Quel giorno sarei dovuta nuovamente andare nella sua cella e avrei dovuto insistere a costo di dire qualcosa in più su di me. Magari era quello che voleva, magari voleva sapere dove avevo preso il veleno e il pugnale in grado di ucciderlo.

Avrei dovuto sacrificare qualcosa, ma ero pronta a tutto, dovevo andare avanti con la missione.

Inoltre in quei giorni avevo parlato molto con Jack; era un ragazzo simpatico e un bravo collega, che sapeva decisamente svolgere il suo lavoro.
In più capiva sempre quando volevo stare da sola.

Ero quasi certa che lui provasse una sorta di attrazione verso di me, ma io, come da sempre, non provavo nulla.

Mi massaggiai le tempie doloranti e posai sulla scrivania la penna che stavo usando per scrivere sul mio diario.
Non sarei arrivata da nessuna parte se non avessi affrontato Uriel. Non potevo assolutamente fermarmi e riflettere sui problemi che affliggevano il mio cuore.

Chiusi il mio diario e mi alzai, sistemandomi la coda e uscendo dal mio ufficio, dirigendomi verso la cella che detestavo.

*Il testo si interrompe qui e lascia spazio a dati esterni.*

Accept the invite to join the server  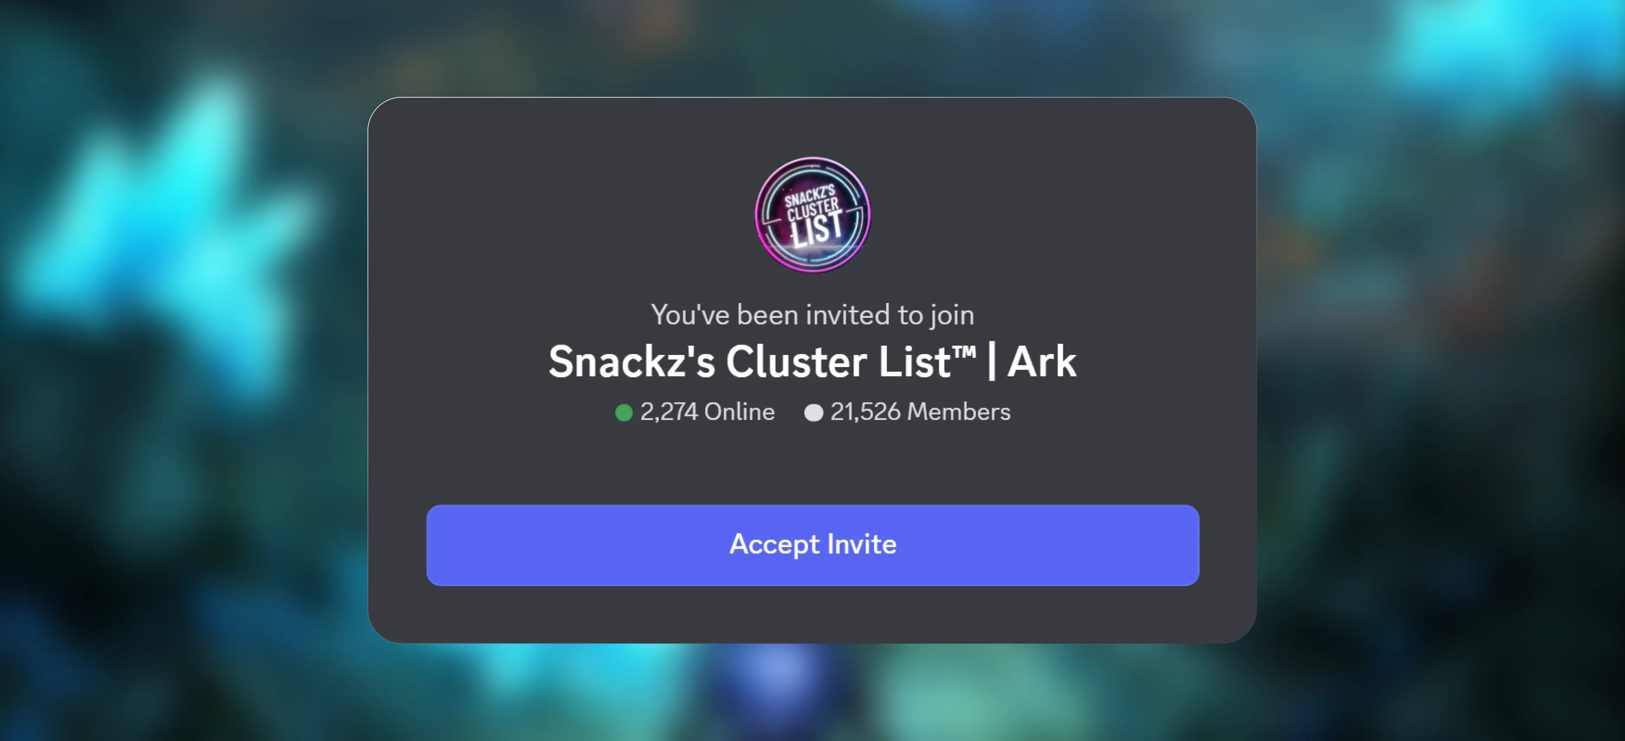[x=813, y=545]
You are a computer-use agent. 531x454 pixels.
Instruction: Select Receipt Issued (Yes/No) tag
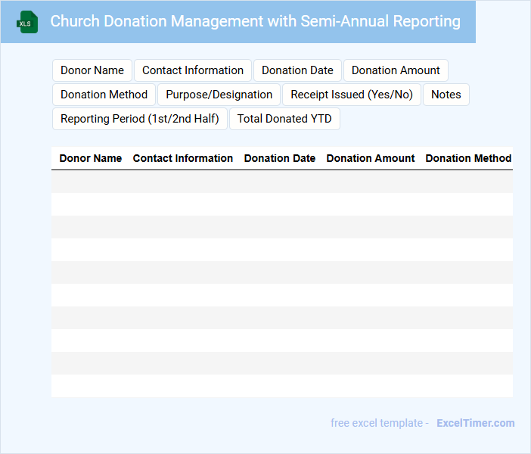click(352, 95)
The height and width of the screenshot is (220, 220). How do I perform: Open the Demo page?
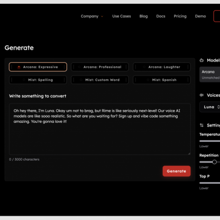tap(200, 16)
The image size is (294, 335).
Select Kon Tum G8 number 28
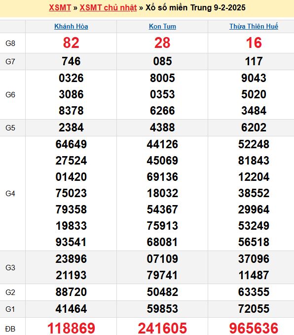(x=162, y=42)
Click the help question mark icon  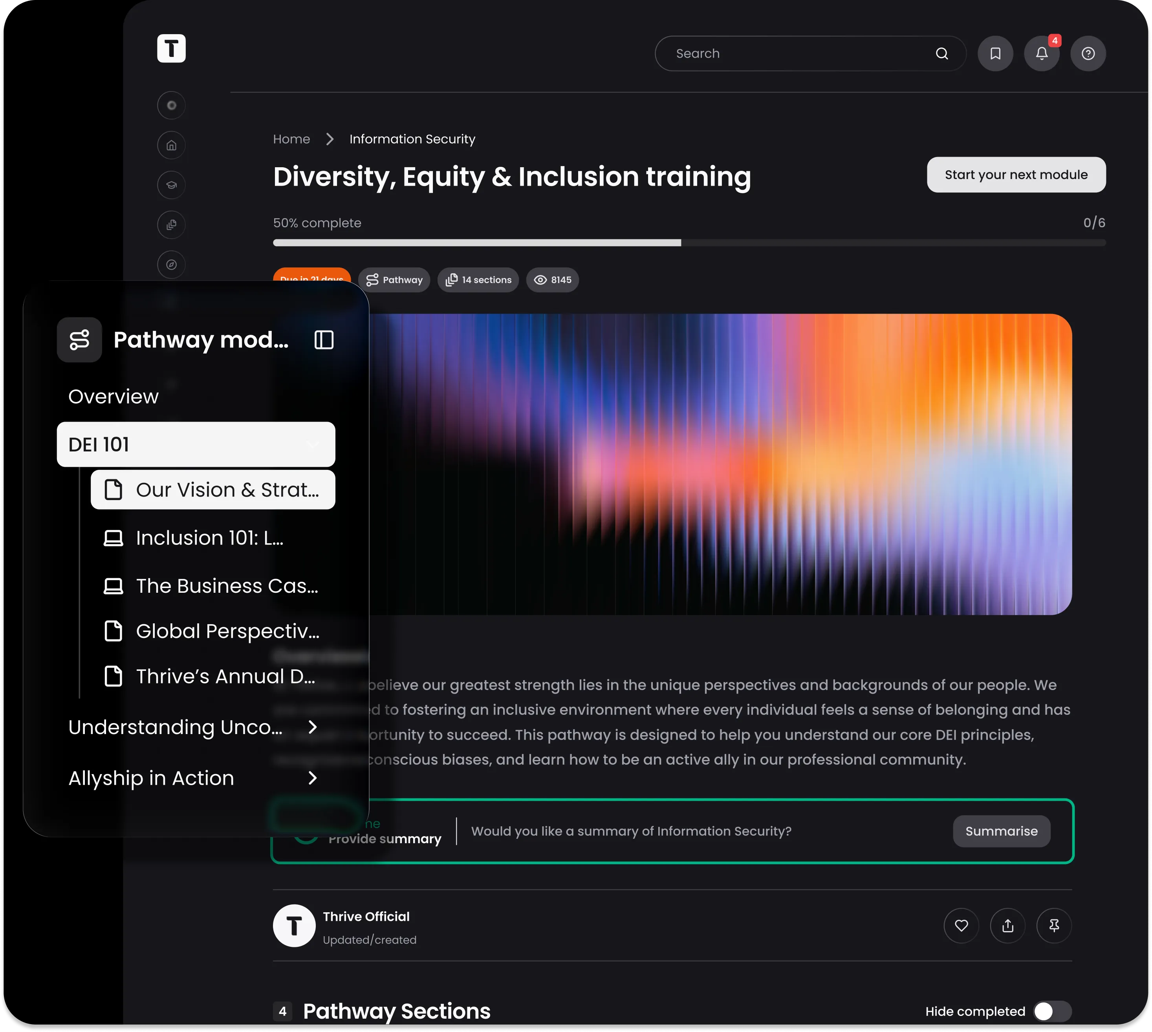(1087, 53)
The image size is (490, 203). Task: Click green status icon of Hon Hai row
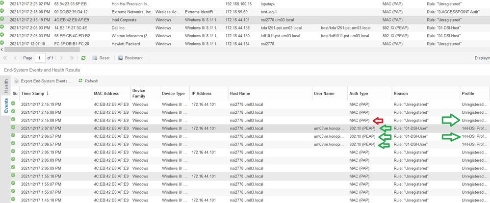click(x=2, y=3)
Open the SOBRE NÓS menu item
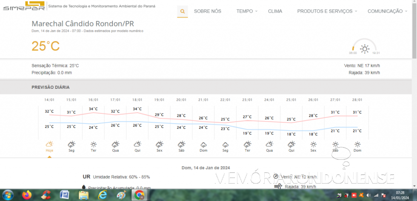Viewport: 417px width, 201px height. click(x=207, y=11)
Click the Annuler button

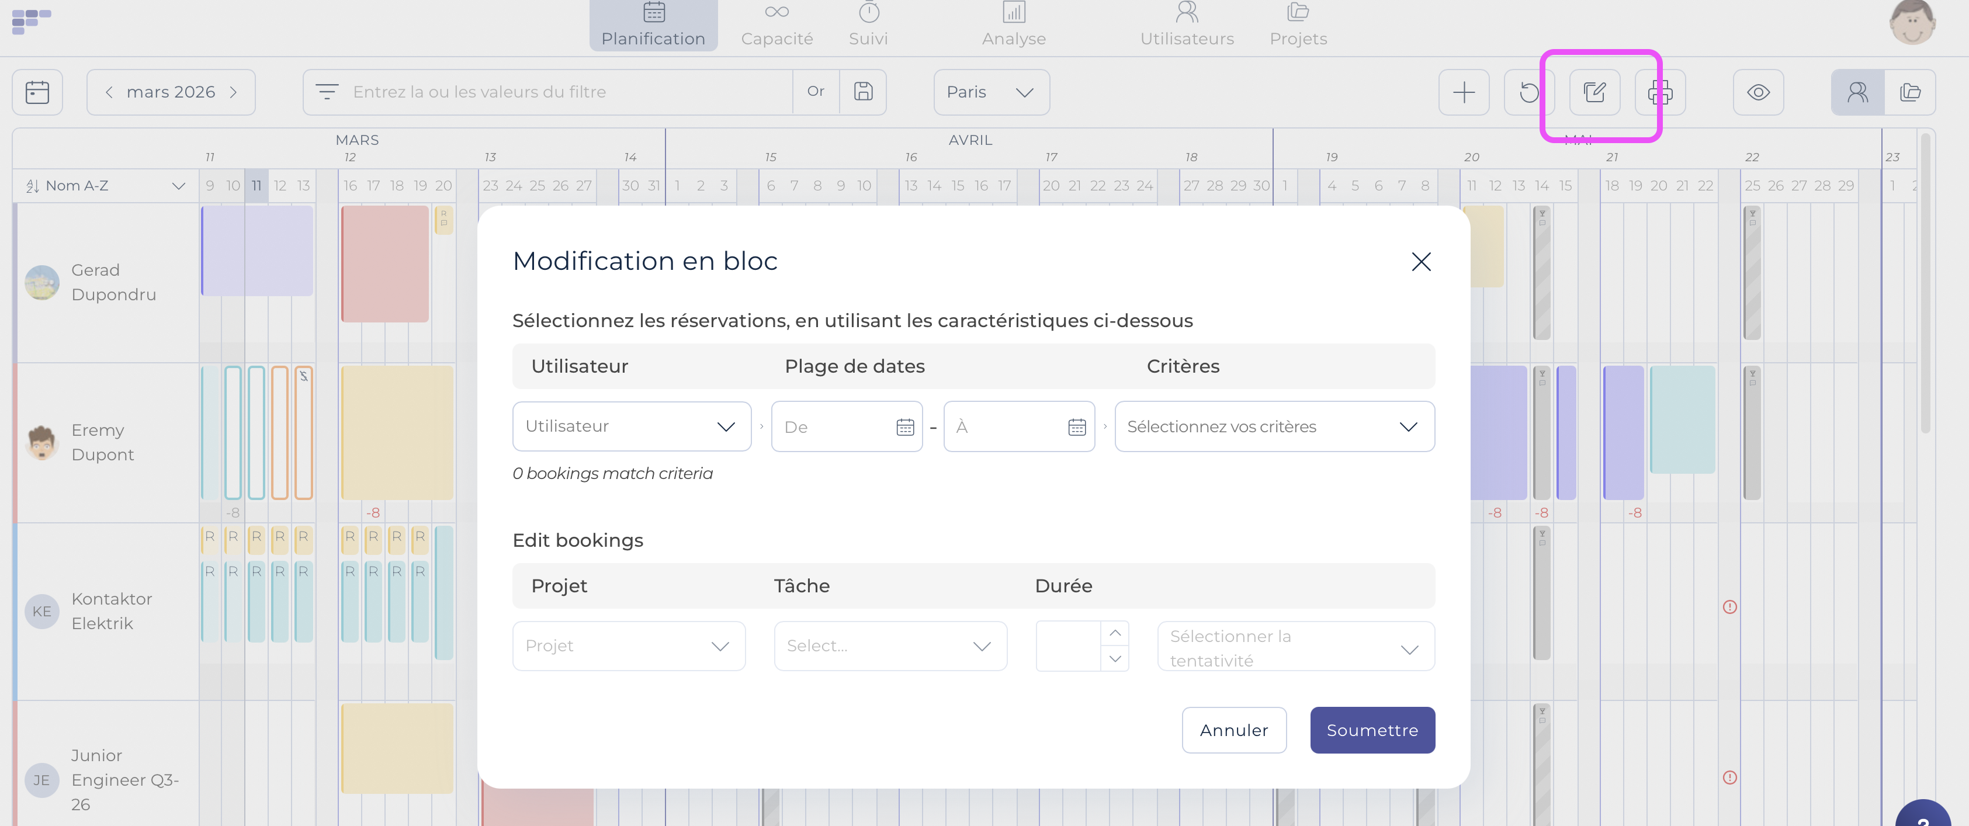pos(1234,730)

Arrivai nel "Dungeon of Darkness" e notai che la zona era nuovamente immersa nel silenzio.

Non c'erano le solite urla, voci strazianti..non era un decisamente un buon segno.

Andai davanti alla sua cella e sentii la sua voce, che borbottava qualcosa.

«Caos..»
«Cosa?»

«Il caos..è la ragione per cui esisto.» Ridacchiò.

«Ma che stai dicendo..»
Cosa stava blaterando.?

«Causare caos, io esisto per causare caos

Riuscii a vedere i suoi occhi rossi dal piccolo rettangolino della porta. Sembrava un vero e proprio assassino pronto a commettere un altro misfatto.
Ed effettivamente lo era. Un assassino senza pietà.

Anche la sua cicatrice si stava illuminando per il suo potere, non era un dettaglio rassicurante.

Seppur diffidente, aprii la porta, deglutendo.
Non sapevo cosa mi stesse spingendo ad aprire la porta, sapevo solamente che non era la mia volontà.

Non riuscivo a capire perché avesse formulato quelle frasi senza senso. Sembrava ossessionato dal causare "caos", era impressionante.

Non feci in tempo ad entrare che una mano chiuse la porta e un'altra mi spinse con violenza e mi fece cadere sul pavimento freddo.